Revise the stretch of data from the line containing "This screenshot has height=163, width=459." through the line containing "tap(296, 194)" by replacing "preview pane" with "sidebar", keeping everything else the same. Leave the pictures out of your answer.

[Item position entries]

::::

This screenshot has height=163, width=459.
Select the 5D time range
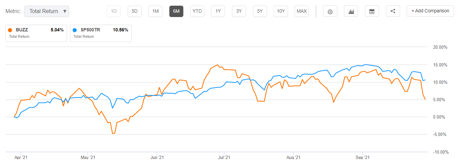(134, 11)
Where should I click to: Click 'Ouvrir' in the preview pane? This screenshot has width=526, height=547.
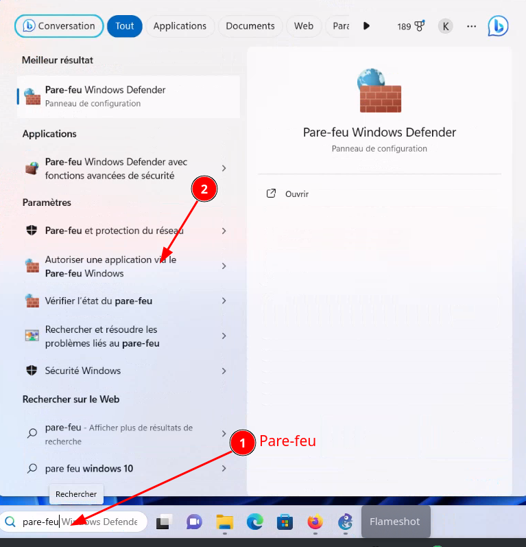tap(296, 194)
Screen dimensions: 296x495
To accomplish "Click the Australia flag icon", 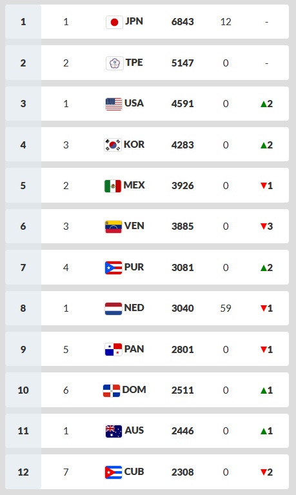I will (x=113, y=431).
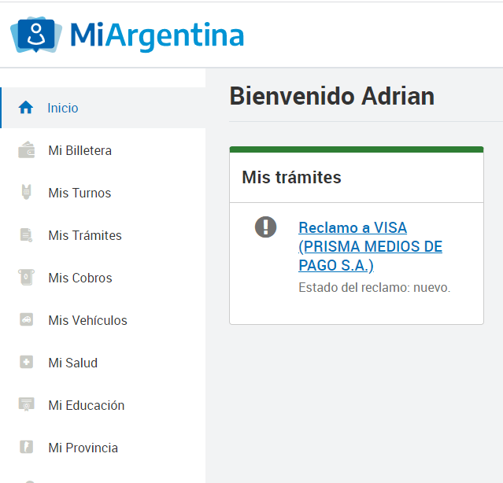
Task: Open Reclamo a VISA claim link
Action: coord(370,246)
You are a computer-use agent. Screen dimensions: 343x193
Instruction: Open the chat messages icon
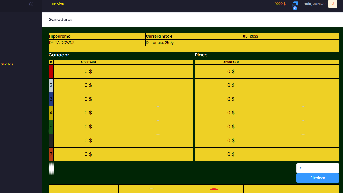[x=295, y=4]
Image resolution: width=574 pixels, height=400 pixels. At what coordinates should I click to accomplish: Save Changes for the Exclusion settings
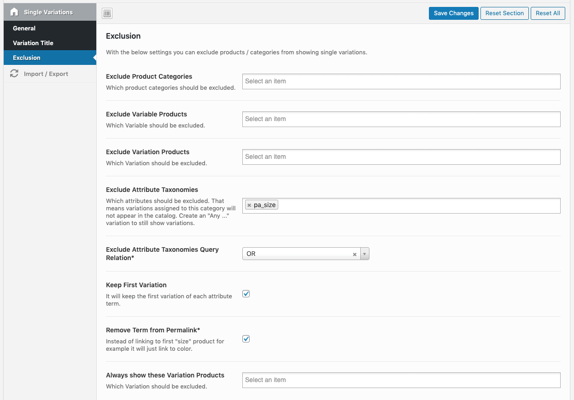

::::

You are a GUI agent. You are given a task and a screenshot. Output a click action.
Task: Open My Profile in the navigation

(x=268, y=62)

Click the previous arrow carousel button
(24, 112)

::::

Task answer –
This screenshot has height=163, width=459.
Select the 5D time range
(134, 11)
Where should I click to: Click 'Ouvrir' in the sidebar? This screenshot has width=526, height=547.
tap(296, 194)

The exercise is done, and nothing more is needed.